Garden Tips – February 2023

As we usually say at this time of year, please remember that it is still winter (despite the lengthening days). We’ve already had heavy frosts and prolonged wet spells this winter, so don’t worry about postponing things if the ground is waterlogged or frozen. For those cold, soggy days; spend some time cleaning and sharpening your tools. As well as extending their lives, using well maintained tools is much easier.

In better weather; you can plant bare root shrubs and trees, and it is a good time to prune some plants. Apples, pears and wisterias are dormant with no leaf cover, so it is much easier to see the shape you’re creating. At this time of year, you can easily distinguish the larger, flowering buds from the smaller vegetative ones, making it easier to produce a balance of new growth and flowers.

Open structure of pruned apple

Open structure of pruned apple

Fruiting buds

Fruiting buds

Late flowering clematis can be taken down as far as you like, make sure that you make cuts just above a node. Similarly, with hardy fuchsias, make cuts just above nodes and leave as much stem as you need to create the shape that you want to achieve.

Herbaceous perennials and grasses that have been left over the winter to provide structure and seed heads are looking past their best now and can be cut back before new growth starts to emerge.

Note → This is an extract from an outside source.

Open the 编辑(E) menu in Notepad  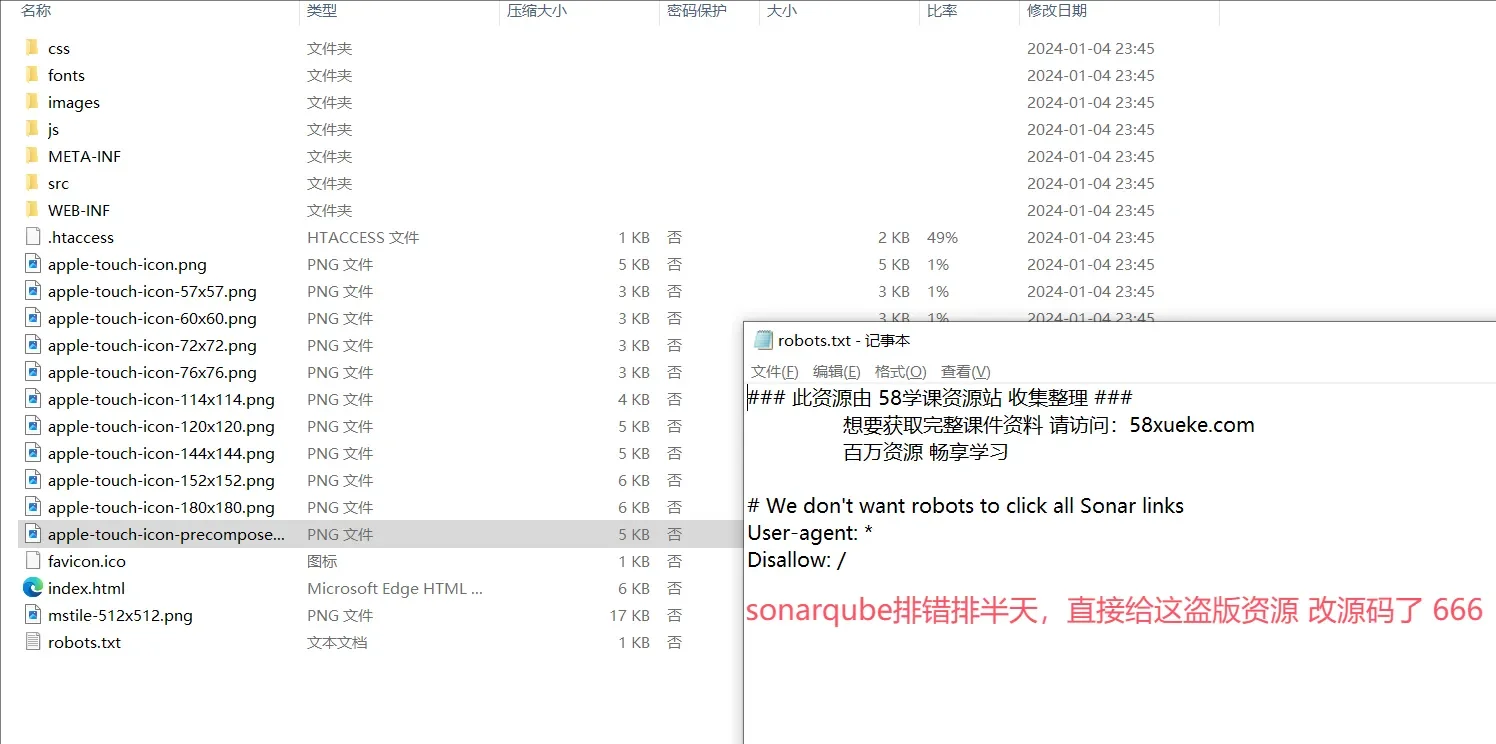tap(837, 371)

You can begin sowing summer cabbages, broad beans and beetroot under cover and finish sowing onions and leeks. We tend to start all of these in seed trays or cells so that they can develop good root systems before they have to take their chances in the allotment. Hellebores are in full flower and emerging spring bulbs all tell us that another gardening year is underway, if it has been a slow start, don’t worry you’ll have plenty of time to catch up.